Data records
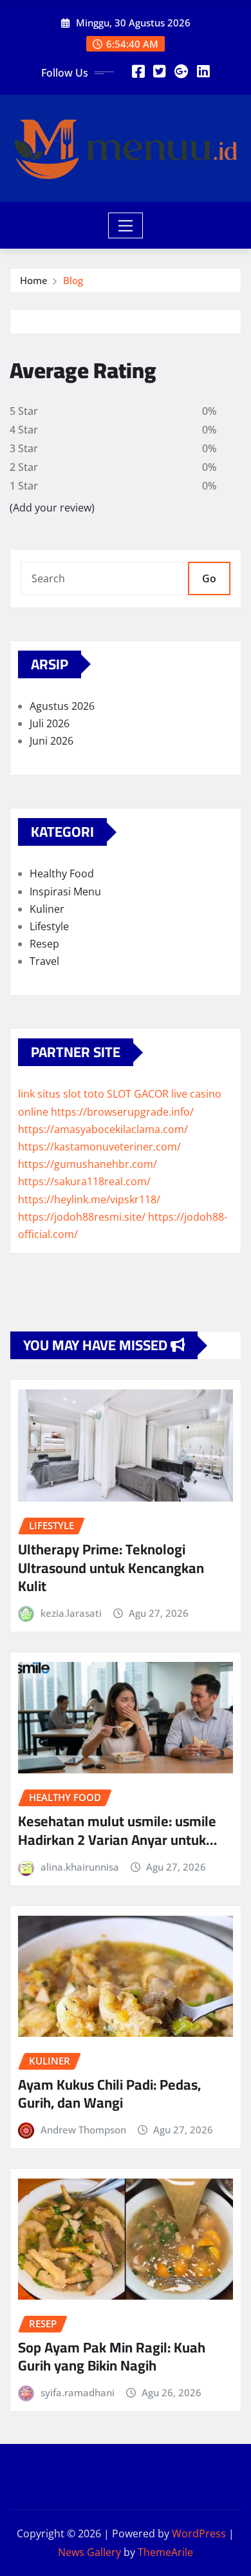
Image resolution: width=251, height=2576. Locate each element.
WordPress (199, 2533)
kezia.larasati (71, 1613)
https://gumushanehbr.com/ (87, 1164)
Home (34, 280)
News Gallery (89, 2552)
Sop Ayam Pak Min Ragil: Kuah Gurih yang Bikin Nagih (111, 2357)
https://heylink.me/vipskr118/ (89, 1199)
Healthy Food (62, 873)
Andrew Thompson (83, 2129)
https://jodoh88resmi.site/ (81, 1217)
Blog (73, 280)
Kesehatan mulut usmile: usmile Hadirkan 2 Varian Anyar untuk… (117, 1830)
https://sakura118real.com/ (84, 1181)
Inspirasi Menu (65, 891)
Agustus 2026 (62, 706)
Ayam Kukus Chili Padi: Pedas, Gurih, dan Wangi (109, 2094)
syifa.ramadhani (78, 2392)
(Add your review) (52, 508)
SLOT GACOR (138, 1094)
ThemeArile (165, 2552)
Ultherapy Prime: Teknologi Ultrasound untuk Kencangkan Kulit (111, 1567)
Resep (44, 944)
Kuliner (47, 909)
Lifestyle (49, 926)
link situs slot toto (61, 1094)
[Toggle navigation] (126, 225)
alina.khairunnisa (80, 1866)
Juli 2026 (50, 723)
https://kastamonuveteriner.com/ (99, 1147)
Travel (44, 961)
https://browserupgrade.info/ (122, 1112)
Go (209, 578)
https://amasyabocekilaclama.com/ (103, 1129)
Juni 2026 (51, 741)
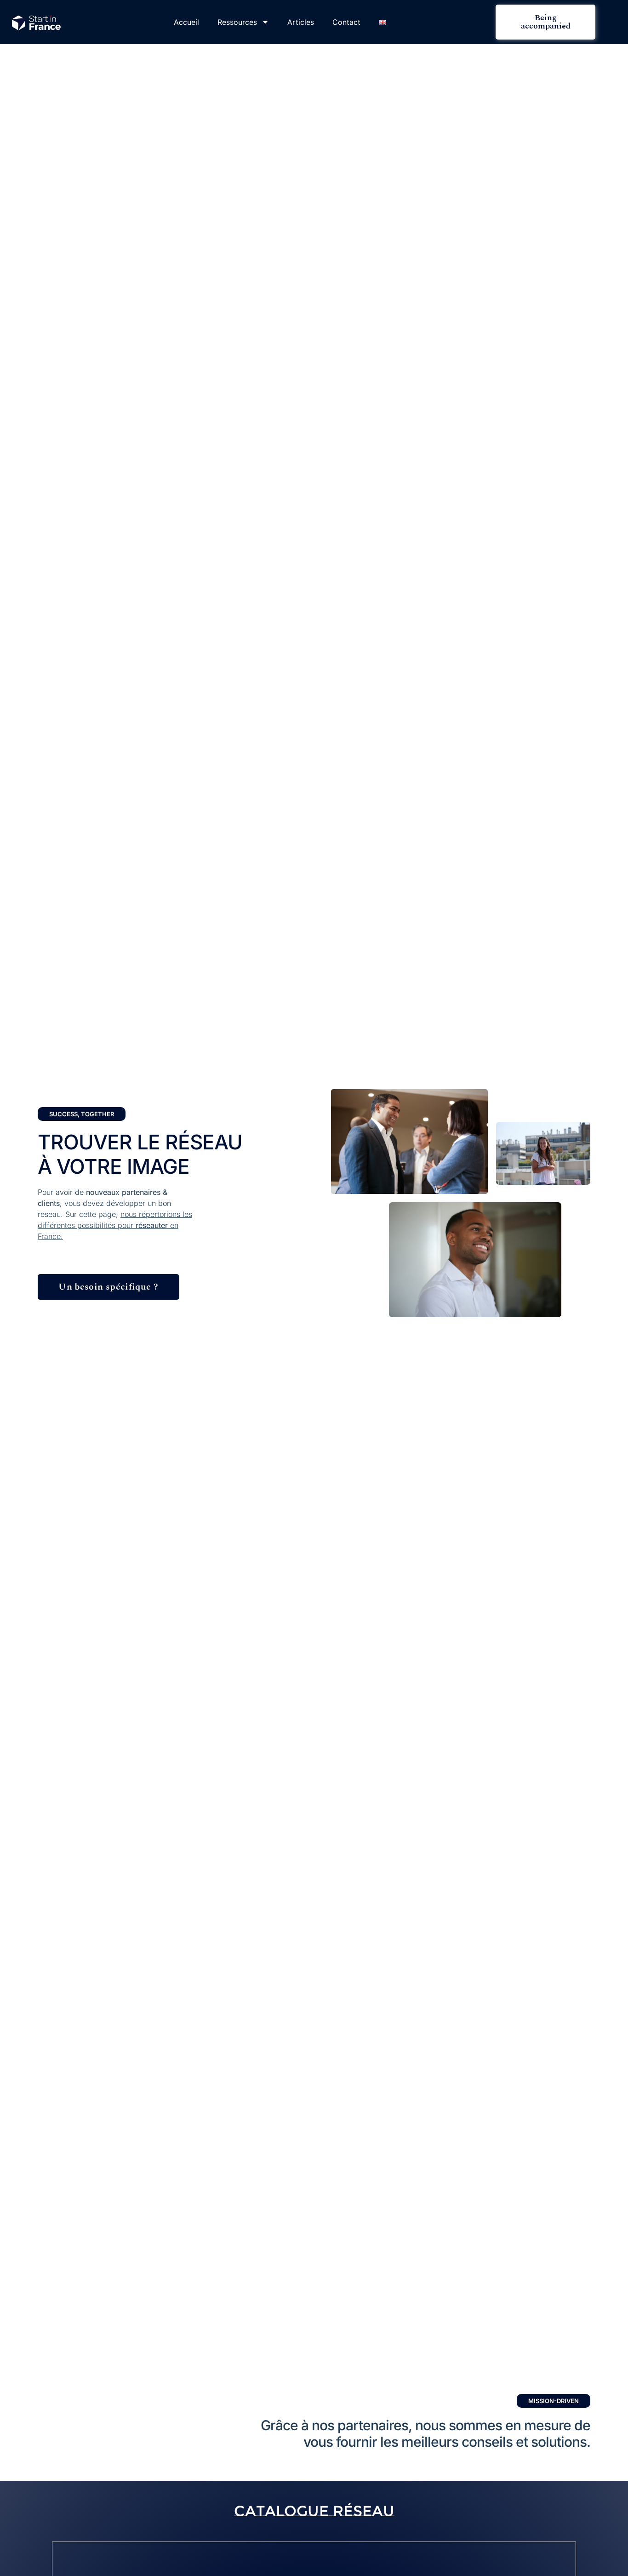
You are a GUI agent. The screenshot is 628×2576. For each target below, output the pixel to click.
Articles (300, 22)
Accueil (186, 22)
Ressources (237, 22)
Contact (346, 22)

• _EXERCISE DESCRIPTION_
In the entries above, tally the lines containing the word "https" and return only the tally.

• _SOLVED PROBLEM_
7